◆ TRY IT ◆
Write out, exactly and in full, the line where "You are a GUI" appears together with all lines that follow it in the entries below. Do not include pictures.

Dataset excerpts

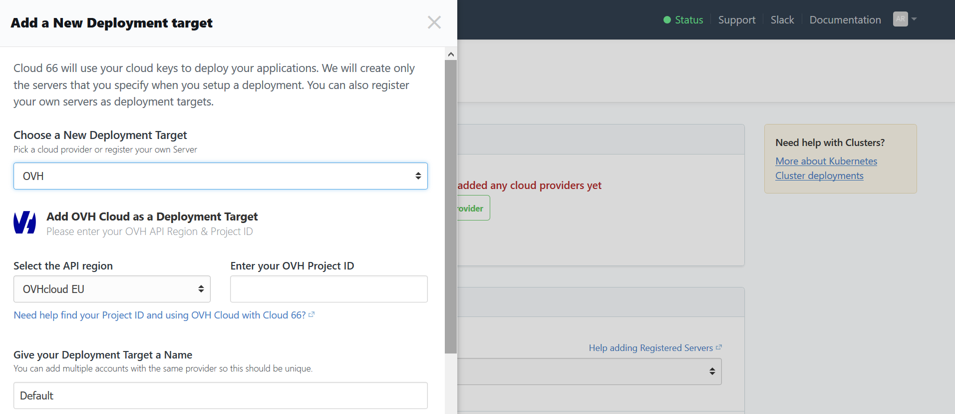Open the Documentation page from the top bar
This screenshot has height=414, width=955.
coord(844,20)
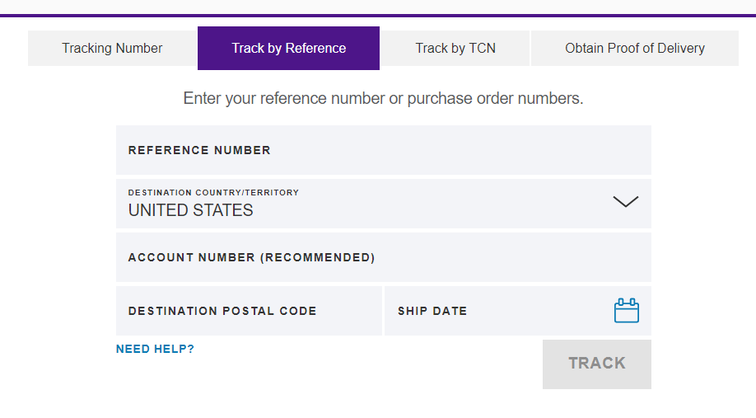The image size is (756, 418).
Task: Click the UNITED STATES selected value
Action: [190, 210]
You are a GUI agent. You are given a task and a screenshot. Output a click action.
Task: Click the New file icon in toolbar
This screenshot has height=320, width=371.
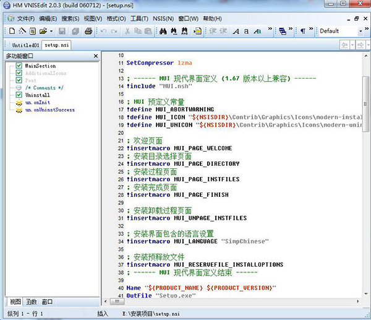point(12,30)
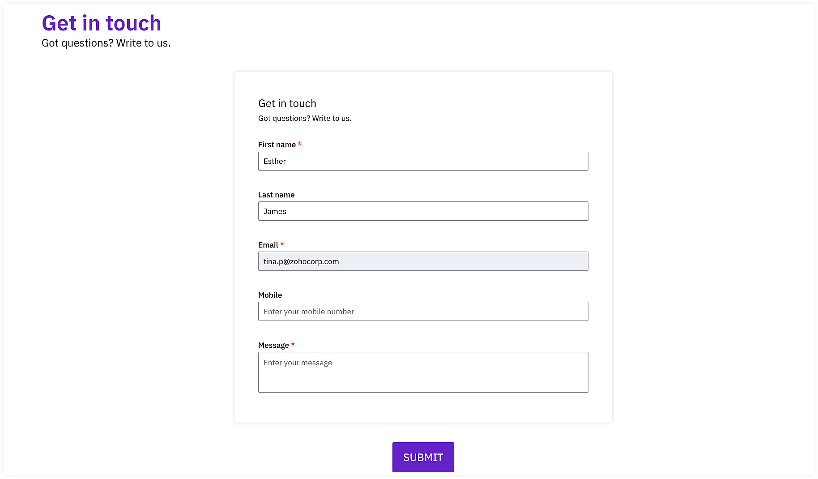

◆ ANSWER TO THE PROBLEM ◆
You are a GUI agent. You are given a task and a screenshot. Output a click action.
Task: Click the New file icon in toolbar
This screenshot has height=320, width=371.
point(12,30)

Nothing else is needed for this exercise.